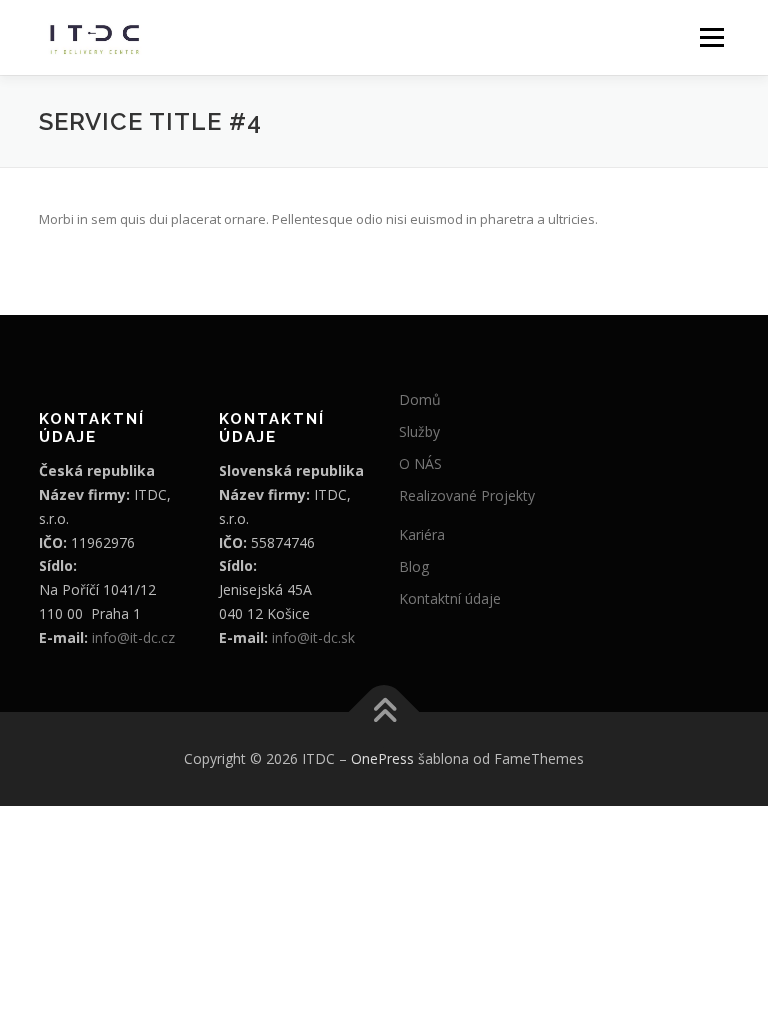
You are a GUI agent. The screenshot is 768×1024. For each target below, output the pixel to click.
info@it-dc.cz (133, 637)
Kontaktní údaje (450, 598)
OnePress (382, 758)
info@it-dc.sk (313, 637)
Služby (419, 431)
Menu (711, 37)
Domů (420, 399)
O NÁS (420, 463)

◆ ◆ ◆ ◆

● ABOUT THIS TASK: If pictures appear in the data, do not print them; repeat the rest exactly.

● TASK ANSWER:
You are a GUI agent. The screenshot is 768×1024. For each target below, output the pixel to click.
info@it-dc.cz (133, 637)
Kontaktní údaje (450, 598)
OnePress (382, 758)
info@it-dc.sk (313, 637)
Služby (419, 431)
Menu (711, 37)
Domů (420, 399)
O NÁS (420, 463)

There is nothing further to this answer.